**WHAT NEEDS TO BE DONE**
Each entry below is to be copied verbatim.

**Items from a dataset**

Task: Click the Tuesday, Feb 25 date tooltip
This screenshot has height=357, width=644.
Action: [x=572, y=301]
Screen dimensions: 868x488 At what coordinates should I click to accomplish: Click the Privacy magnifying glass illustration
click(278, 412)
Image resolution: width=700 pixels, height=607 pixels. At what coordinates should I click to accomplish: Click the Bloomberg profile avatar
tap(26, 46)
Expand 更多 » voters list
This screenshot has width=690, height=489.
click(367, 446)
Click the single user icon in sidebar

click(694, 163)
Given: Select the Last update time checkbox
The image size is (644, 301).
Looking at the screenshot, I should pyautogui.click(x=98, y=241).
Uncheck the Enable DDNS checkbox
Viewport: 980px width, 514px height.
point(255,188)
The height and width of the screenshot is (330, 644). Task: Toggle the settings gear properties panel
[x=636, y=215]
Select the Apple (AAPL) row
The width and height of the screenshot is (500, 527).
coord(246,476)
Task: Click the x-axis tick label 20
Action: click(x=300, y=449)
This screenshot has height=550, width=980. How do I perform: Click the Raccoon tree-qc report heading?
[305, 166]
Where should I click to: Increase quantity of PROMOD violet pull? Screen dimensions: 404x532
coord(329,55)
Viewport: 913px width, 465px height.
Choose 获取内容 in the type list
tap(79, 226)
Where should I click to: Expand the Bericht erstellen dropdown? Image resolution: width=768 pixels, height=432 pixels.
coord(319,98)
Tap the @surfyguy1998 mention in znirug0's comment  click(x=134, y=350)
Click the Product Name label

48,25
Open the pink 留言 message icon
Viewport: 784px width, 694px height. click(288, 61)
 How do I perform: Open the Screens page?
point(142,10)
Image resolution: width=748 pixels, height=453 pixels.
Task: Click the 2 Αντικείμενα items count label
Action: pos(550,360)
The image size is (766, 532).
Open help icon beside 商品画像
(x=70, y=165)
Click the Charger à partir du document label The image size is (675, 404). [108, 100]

**RESULT FOR THIS TASK**
Task: Click the Tuesday, Feb 25 date tooltip
This screenshot has height=357, width=644.
Action: [x=572, y=301]
Screen dimensions: 868x488 At what coordinates should I click to accomplish: Click the Privacy magnifying glass illustration
click(278, 412)
Image resolution: width=700 pixels, height=607 pixels. At what coordinates should I click to accomplish: Click the Bloomberg profile avatar
tap(26, 46)
Expand 更多 » voters list
This screenshot has width=690, height=489.
click(367, 446)
Click the single user icon in sidebar

click(694, 163)
Given: Select the Last update time checkbox
The image size is (644, 301).
Looking at the screenshot, I should pyautogui.click(x=98, y=241).
Uncheck the Enable DDNS checkbox
Viewport: 980px width, 514px height.
point(255,188)
The height and width of the screenshot is (330, 644). Task: Toggle the settings gear properties panel
[x=636, y=215]
Select the Apple (AAPL) row
The width and height of the screenshot is (500, 527).
coord(246,476)
Task: Click the x-axis tick label 20
Action: click(x=300, y=449)
This screenshot has height=550, width=980. How do I perform: Click the Raccoon tree-qc report heading?
[305, 166]
Where should I click to: Increase quantity of PROMOD violet pull? Screen dimensions: 404x532
coord(329,55)
Viewport: 913px width, 465px height.
Choose 获取内容 in the type list
tap(79, 226)
Where should I click to: Expand the Bericht erstellen dropdown? Image resolution: width=768 pixels, height=432 pixels.
coord(319,98)
Tap the @surfyguy1998 mention in znirug0's comment  click(x=134, y=350)
Click the Product Name label

48,25
Open the pink 留言 message icon
Viewport: 784px width, 694px height. click(288, 61)
 How do I perform: Open the Screens page?
point(142,10)
Image resolution: width=748 pixels, height=453 pixels.
Task: Click the 2 Αντικείμενα items count label
Action: pos(550,360)
The image size is (766, 532).
Open help icon beside 商品画像
(x=70, y=165)
Click the Charger à partir du document label The image size is (675, 404). [108, 100]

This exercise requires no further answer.